**Exercise requirements:**
Begin at the line containing "Viewport: 544px width, 539px" in the records below, end at the line containing "Viewport: 508px width, 264px height.", and retype each line in that span exactly. No other line and no image should appear.
BEGIN
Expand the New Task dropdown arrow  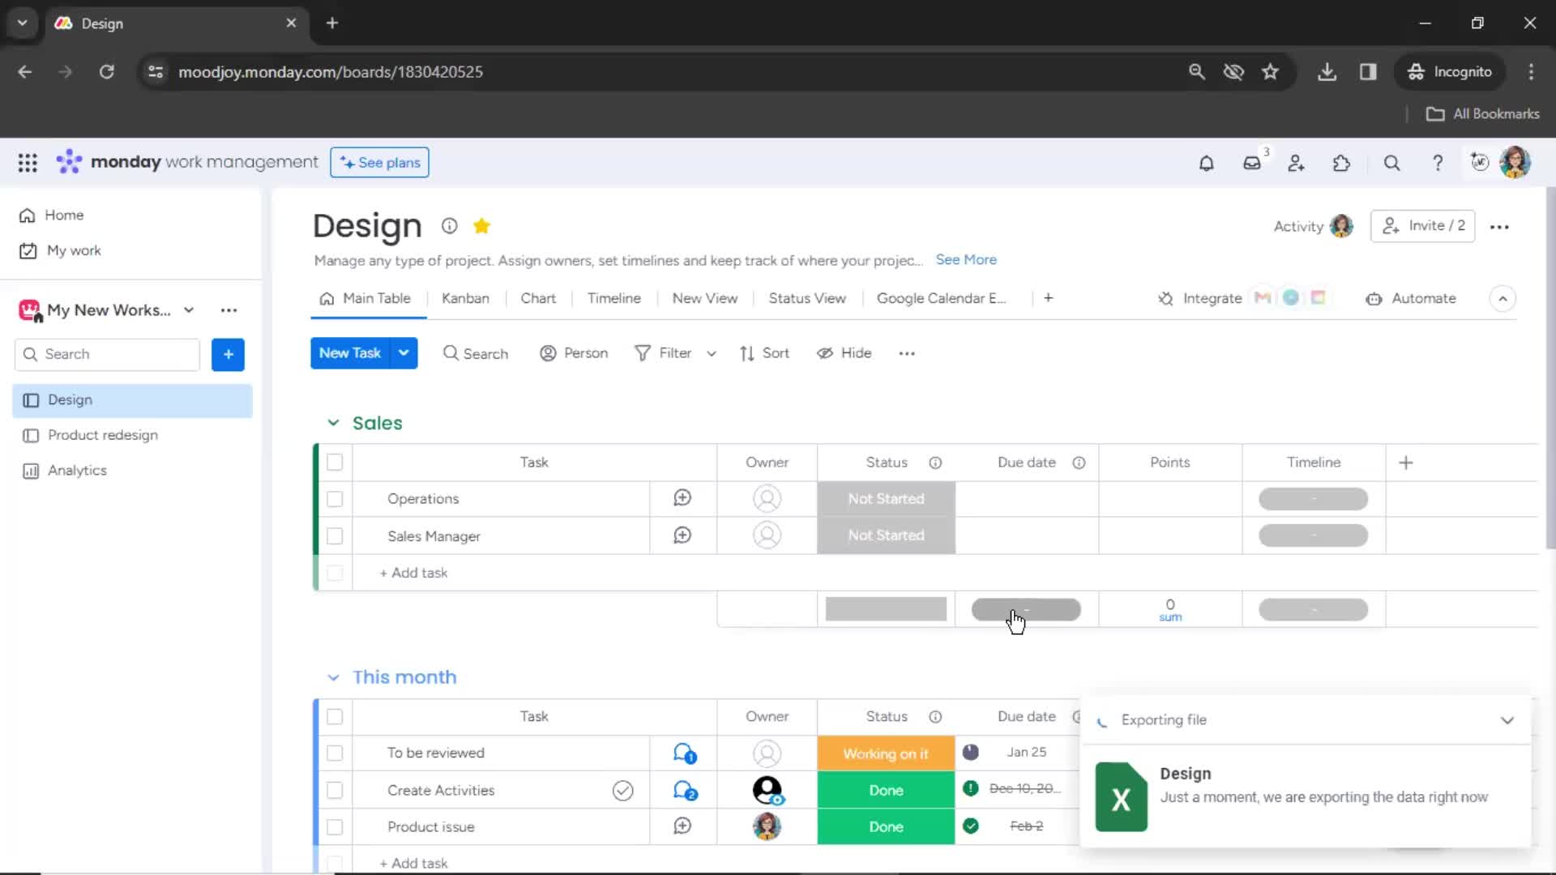click(x=403, y=352)
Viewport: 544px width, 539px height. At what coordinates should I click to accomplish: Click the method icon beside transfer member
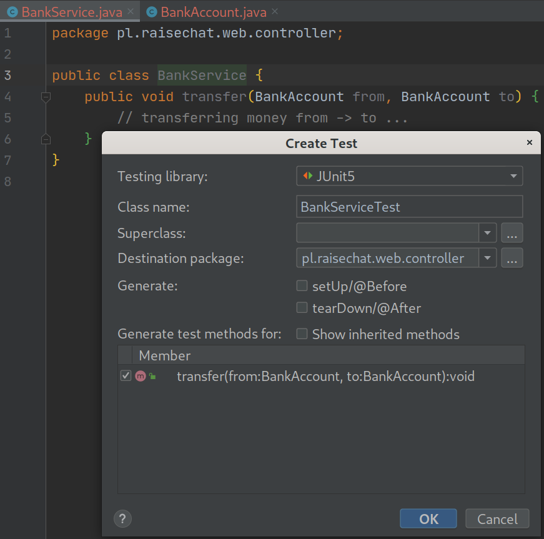(x=141, y=375)
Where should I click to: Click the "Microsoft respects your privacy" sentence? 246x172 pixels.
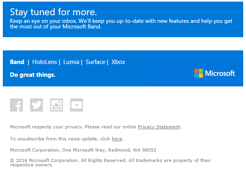tap(73, 127)
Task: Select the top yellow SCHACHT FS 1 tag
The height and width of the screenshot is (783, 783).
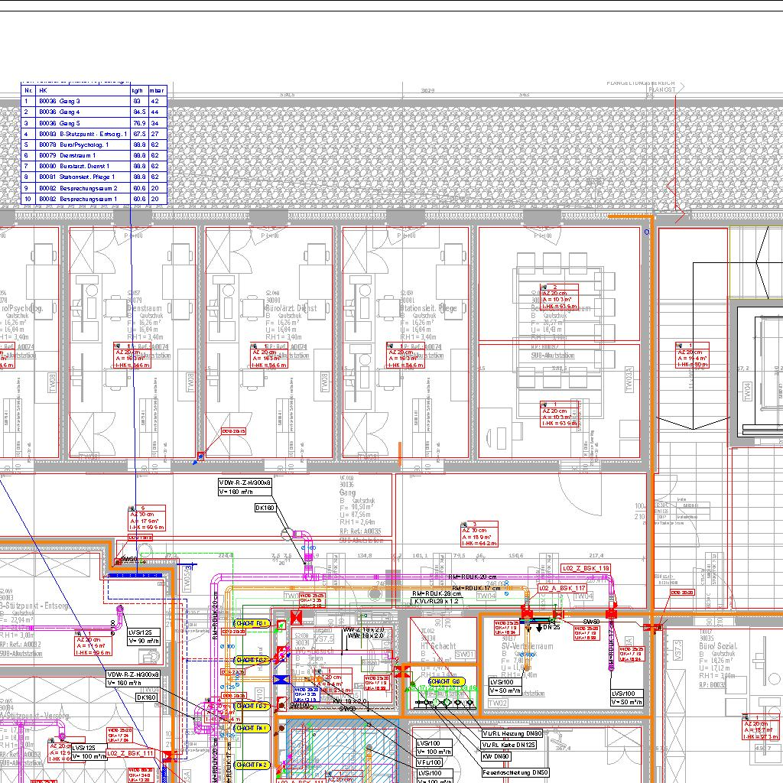Action: tap(252, 624)
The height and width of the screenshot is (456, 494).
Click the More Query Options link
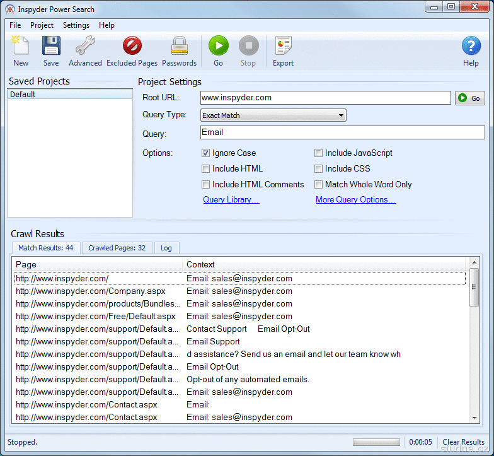click(355, 200)
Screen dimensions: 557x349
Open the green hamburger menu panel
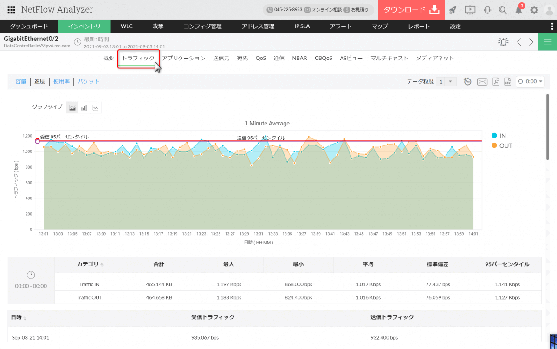(x=547, y=42)
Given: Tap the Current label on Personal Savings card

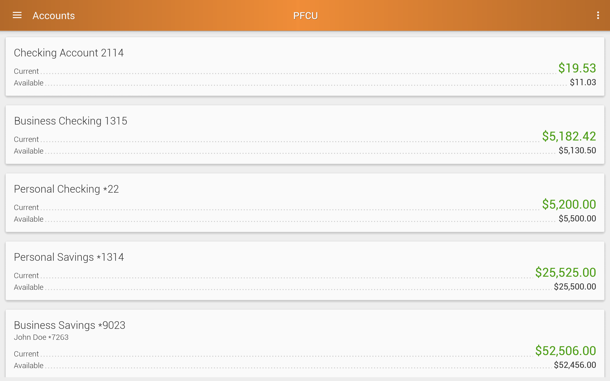Looking at the screenshot, I should pyautogui.click(x=26, y=275).
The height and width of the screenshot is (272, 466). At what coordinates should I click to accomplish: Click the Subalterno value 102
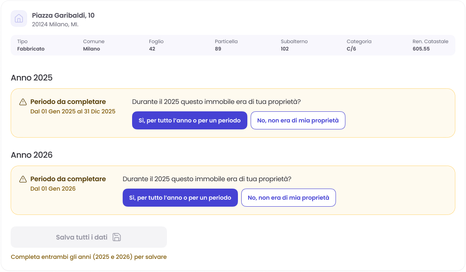285,49
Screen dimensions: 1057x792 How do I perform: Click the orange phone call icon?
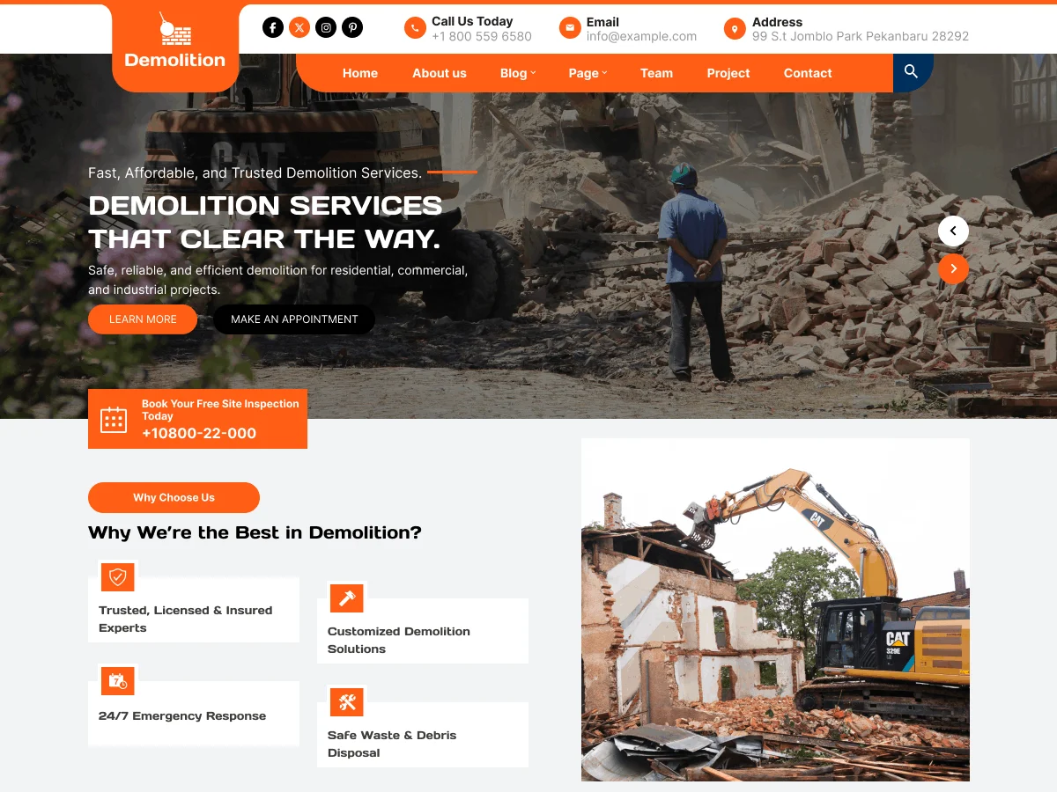point(415,28)
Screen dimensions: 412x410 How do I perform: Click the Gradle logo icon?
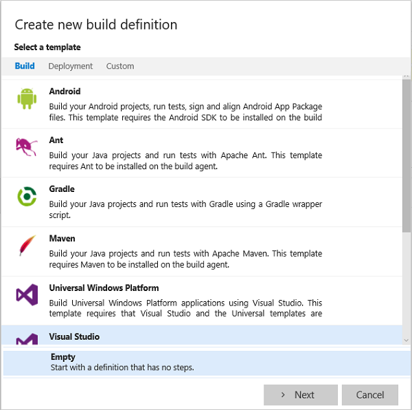coord(27,197)
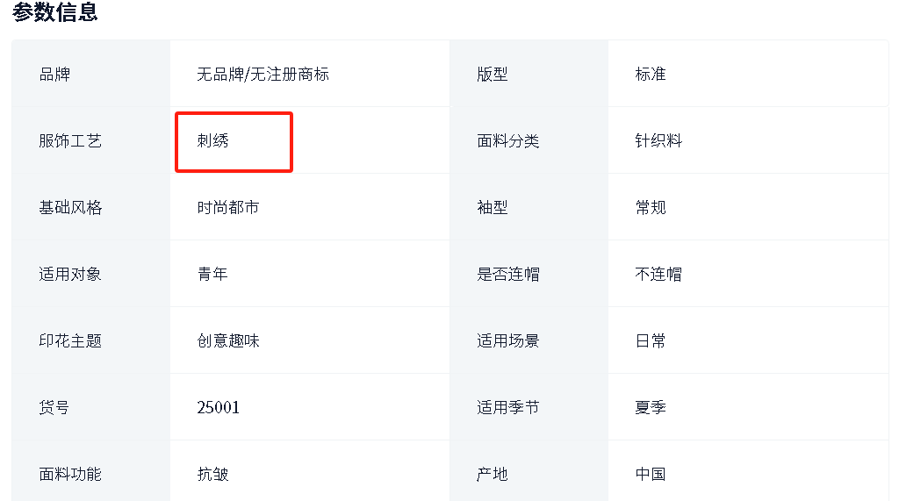Select the 面料分类 label

coord(508,141)
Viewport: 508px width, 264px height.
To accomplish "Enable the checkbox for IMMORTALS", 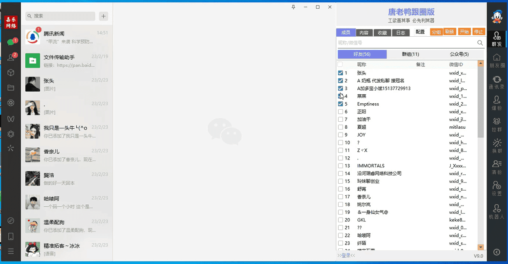I will (x=340, y=166).
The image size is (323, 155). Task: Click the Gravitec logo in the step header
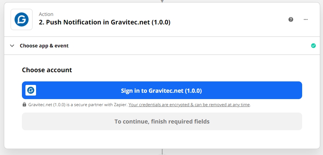[22, 19]
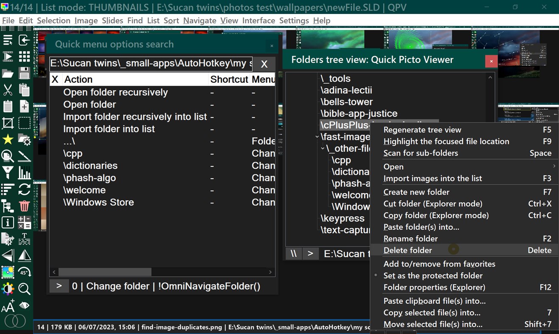Click the scissors cut icon
The width and height of the screenshot is (559, 334).
click(x=8, y=90)
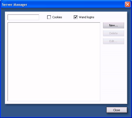Viewport: 132px width, 118px height.
Task: Click the Cookies label text
Action: coord(57,17)
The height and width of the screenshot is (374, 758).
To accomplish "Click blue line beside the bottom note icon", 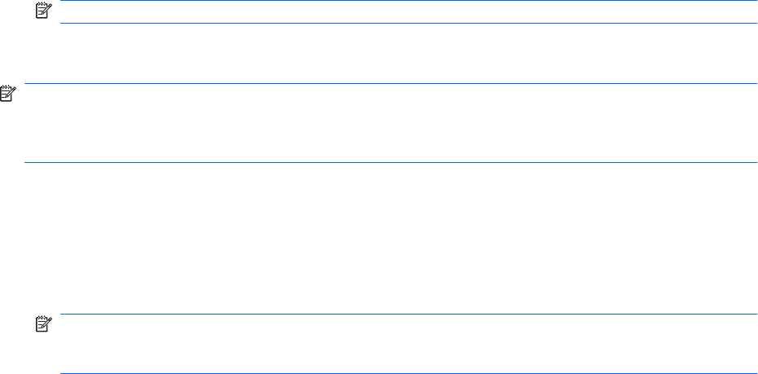I will coord(408,315).
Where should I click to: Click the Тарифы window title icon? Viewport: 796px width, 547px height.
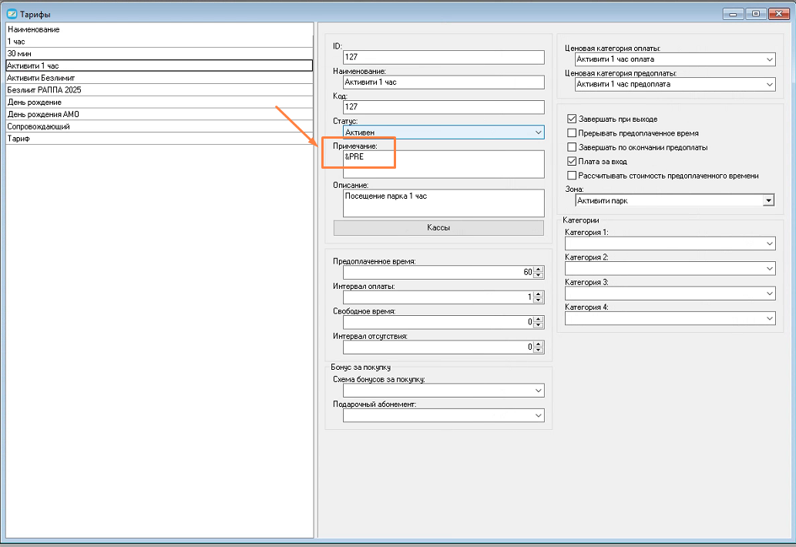[x=12, y=13]
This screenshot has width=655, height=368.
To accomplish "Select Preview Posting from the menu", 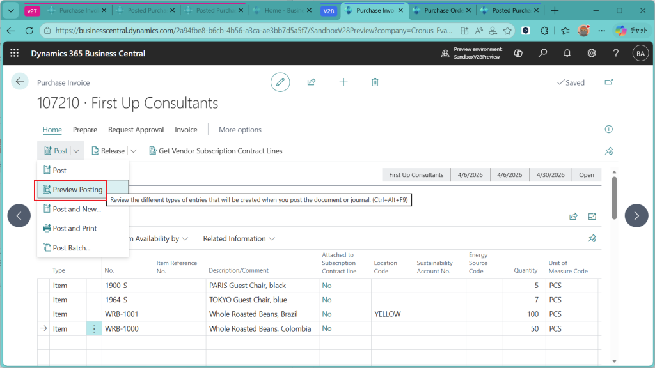I will coord(77,190).
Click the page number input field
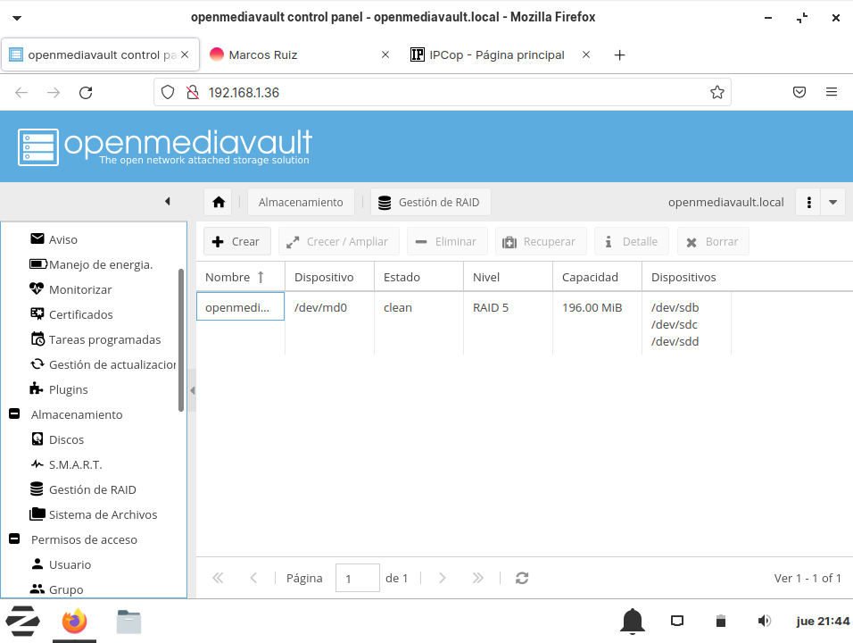 [357, 578]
END
**Completed exercise:**
Viewport: 544px width, 539px height. At what coordinates should I click to accomplish: Click the method icon beside transfer member
(x=141, y=375)
Where should I click to: Click the "Microsoft respects your privacy" sentence? 246x172 pixels.
tap(73, 127)
Task: Select the top yellow SCHACHT FS 1 tag
The height and width of the screenshot is (783, 783).
Action: tap(252, 624)
The height and width of the screenshot is (456, 494).
Click the More Query Options link
click(355, 200)
Screen dimensions: 557x349
Open the green hamburger menu panel
(x=547, y=42)
Given: Tap the Current label on Personal Savings card

Looking at the screenshot, I should pyautogui.click(x=26, y=275).
The height and width of the screenshot is (272, 466). At what coordinates should I click to accomplish: Click the Subalterno value 102
285,49
Screen dimensions: 1057x792 How do I perform: Click the orange phone call icon?
point(415,28)
Screen dimensions: 412x410 How do I perform: Click the Gradle logo icon?
coord(27,197)
Select the 面料分类 label

coord(508,141)
Viewport: 508px width, 264px height.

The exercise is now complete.